Jared Kushner’s private equity firm, Affinity Partners, has withdrawn from the investor group backing Paramount Skydance’s bid to acquire Warner Bros. Discovery, marking a notable shift in one of the most closely watched media takeover battles of the year. Affinity had previously been listed as a financial backer expected to contribute around $200 million toward the proposed transaction. The firm confirmed it is no longer participating, citing changes in the structure and dynamics of the deal since its initial involvement.

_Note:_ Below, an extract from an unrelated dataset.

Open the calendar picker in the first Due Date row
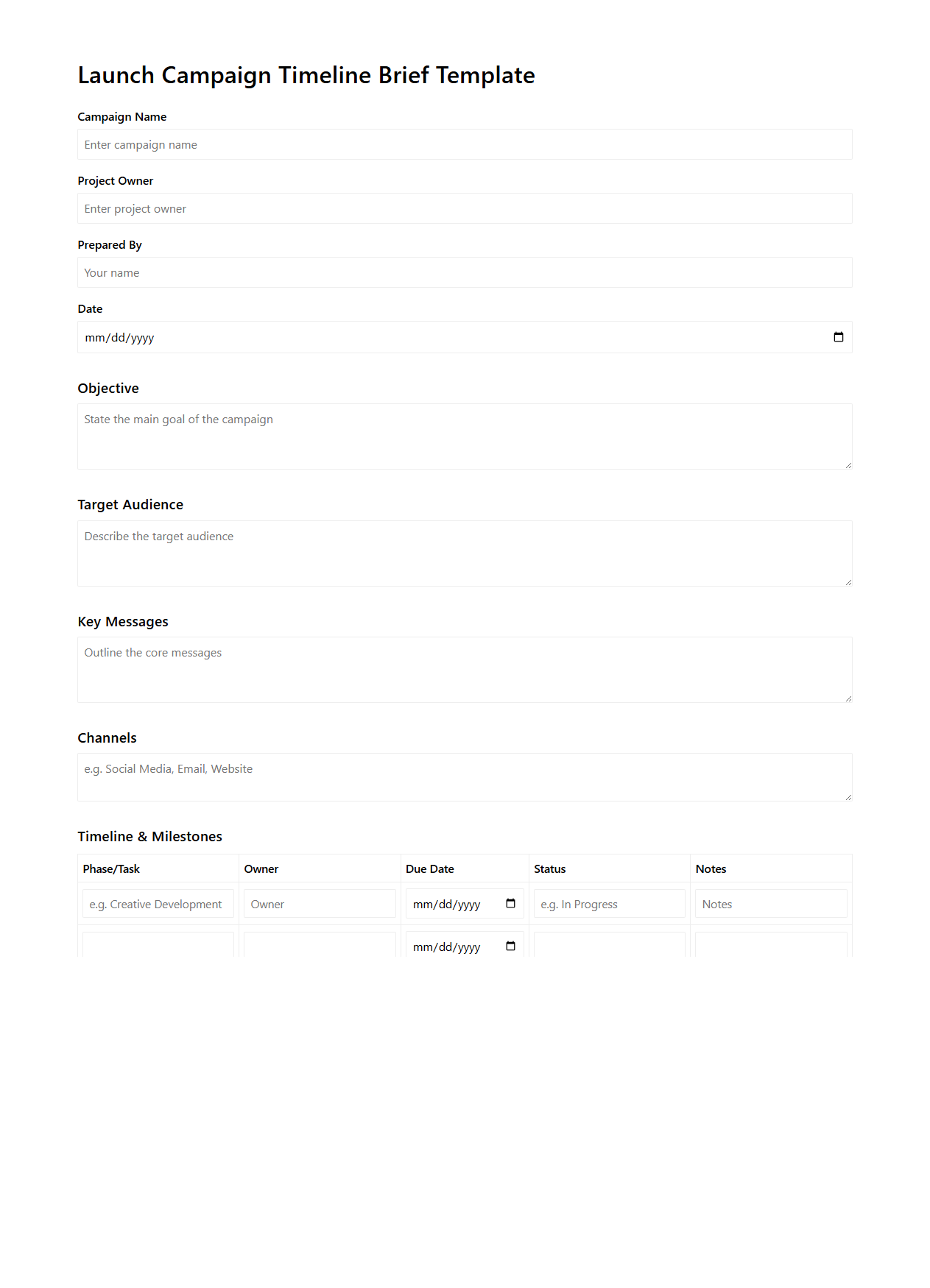This screenshot has width=930, height=1288. (x=510, y=903)
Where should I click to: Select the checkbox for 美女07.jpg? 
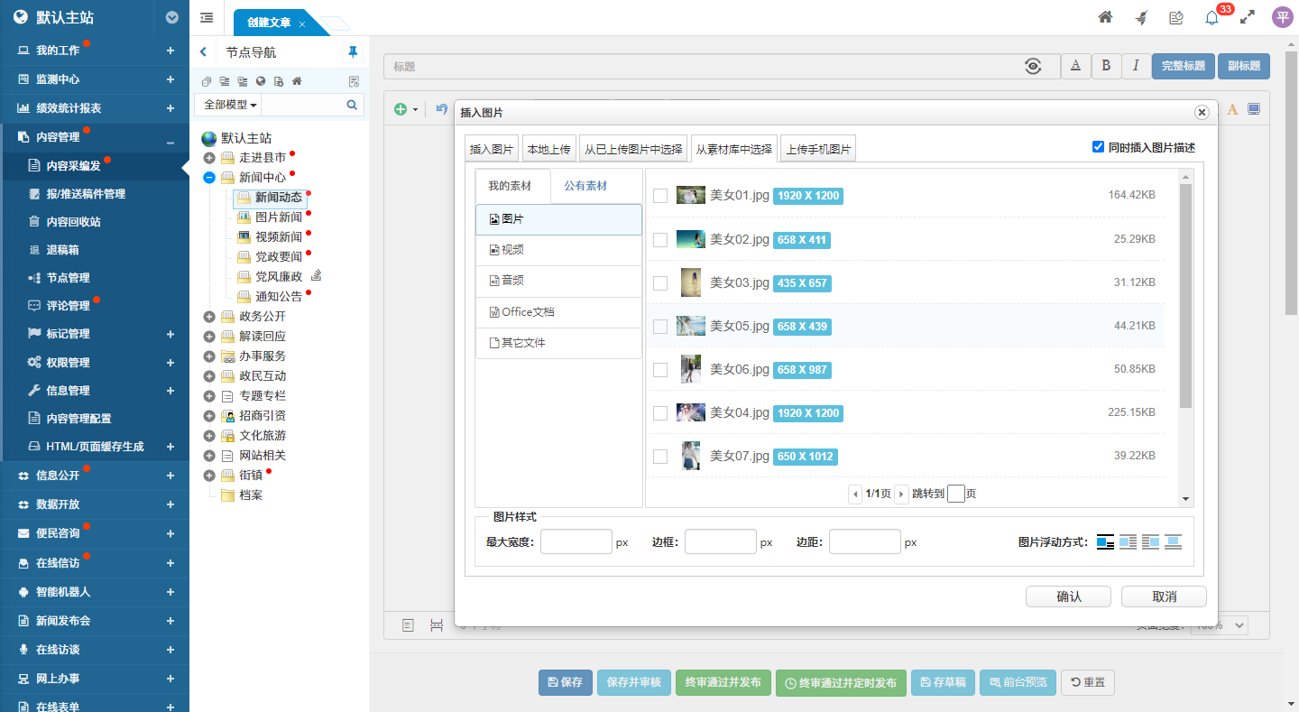pos(660,455)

While Affinity is stepping away financially, the firm indicated that it continues to view Paramount’s strategic interest in Warner Bros. Discovery as fundamentally sound. Jared Kushner’s exit removes a politically sensitive element from the bid, as his involvement had drawn heightened attention due to his ties to former US President Donald Trump. Other financial backers linked to the bid, including major international investment funds, remain associated with the proposal.

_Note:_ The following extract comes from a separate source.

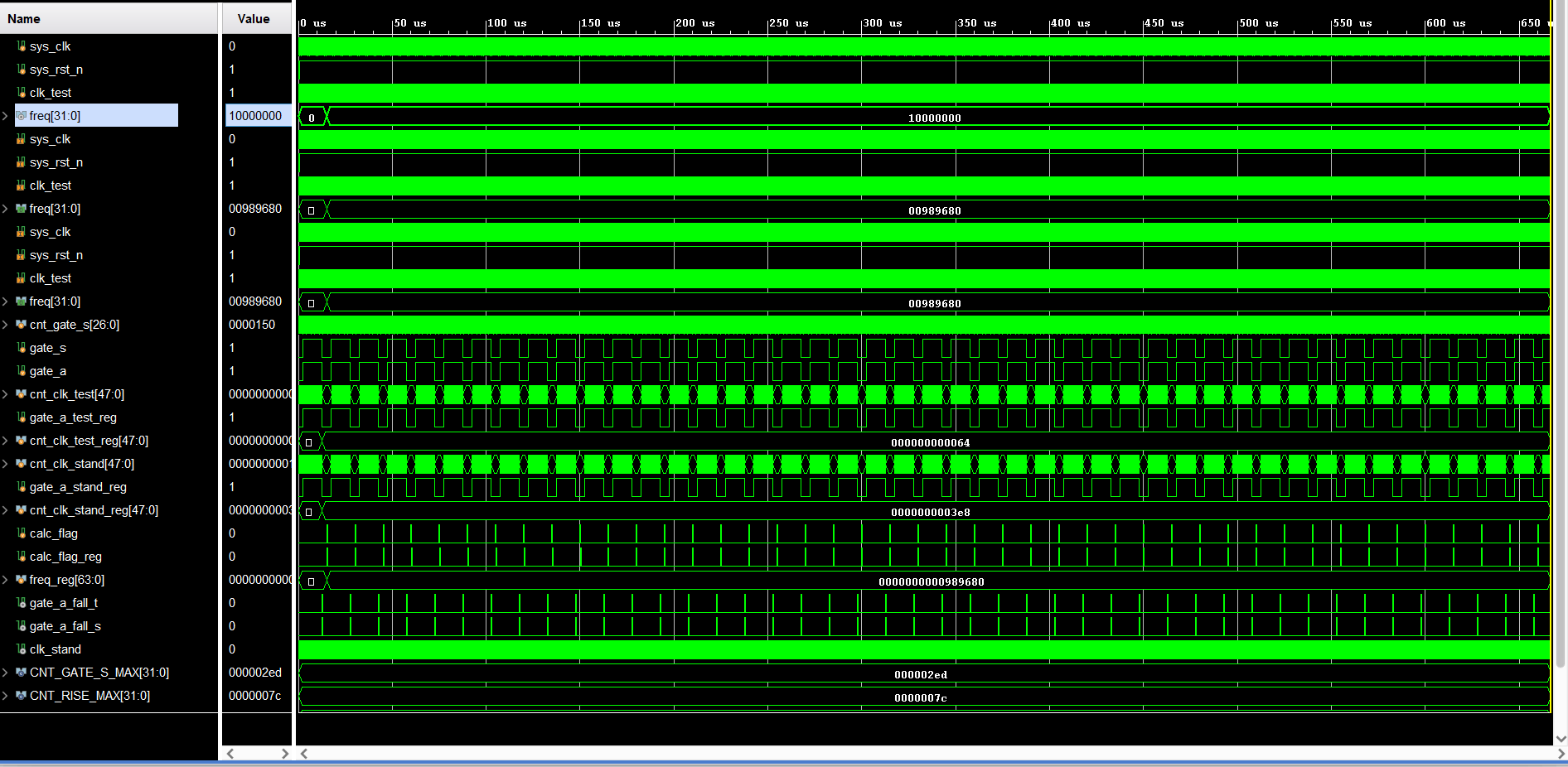Click the gate_a_test_reg signal icon
This screenshot has height=767, width=1568.
click(x=22, y=417)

A Hostile Bid in a Heated Media Power Struggle
Paramount’s move to acquire Warner Bros. Discovery has been characterized as a hostile takeover attempt, as it went directly to shareholders rather than negotiating with company leadership. The all-cash offer was positioned as a higher-value alternative to an existing agreement Warner Bros. Discovery has already reached with Netflix, which seeks to acquire key studio and streaming assets.
The competing bids underscore the intense pressure facing legacy media companies as they attempt to scale up amid rising production costs, slowing subscriber growth, and fierce competition in the streaming sector. Paramount has argued that its proposal offers shareholders clearer value and fewer uncertainties, emphasizing the simplicity of a cash transaction and the potential for long-term strategic integration of film, television, and streaming operations.

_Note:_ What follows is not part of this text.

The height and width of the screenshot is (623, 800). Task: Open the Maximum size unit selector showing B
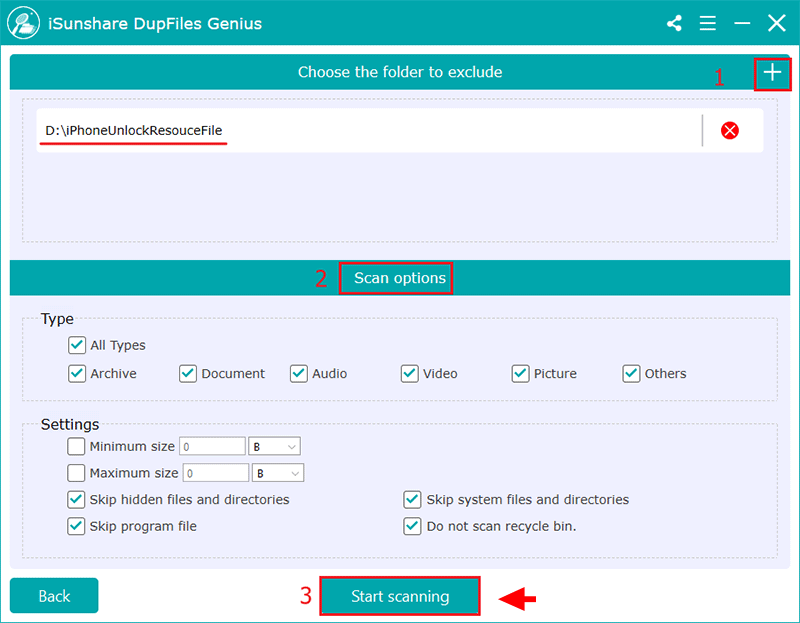pos(277,472)
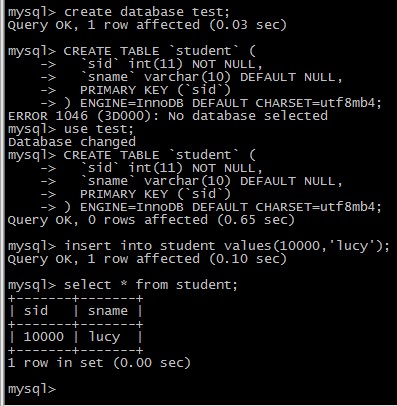Screen dimensions: 397x406
Task: Click the 'sid' column header in results
Action: (x=36, y=311)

Netflix’s agreement, meanwhile, represents a landmark expansion for the streaming giant, giving it access to some of the industry’s most valuable content libraries and franchises. The deal would significantly reshape the competitive landscape, further blurring the lines between traditional Hollywood studios and technology-driven media platforms.
Board Resistance and an Uncertain Outcome
Despite Paramount’s aggressive approach, Warner Bros. Discovery’s board is expected to recommend that shareholders reject the hostile bid and proceed with the Netflix transaction. Company leadership has expressed concerns over Paramount’s financing structure, execution risks, and the overall certainty of closing, compared to the already negotiated deal.
Paramount has continued to appeal directly to shareholders, arguing that its offer better reflects the long-term value of Warner Bros. Discovery’s assets. However, without the backing of the board and with Affinity Partners now out of the picture, the path forward appears increasingly challenging.
The unfolding battle highlights the broader transformation underway in the global entertainment industry, where consolidation is seen as a survival strategy rather than an option. As shareholders weigh competing visions for the future of Warner Bros. Discovery, the outcome could redefine power dynamics across film, television, and streaming for years to come.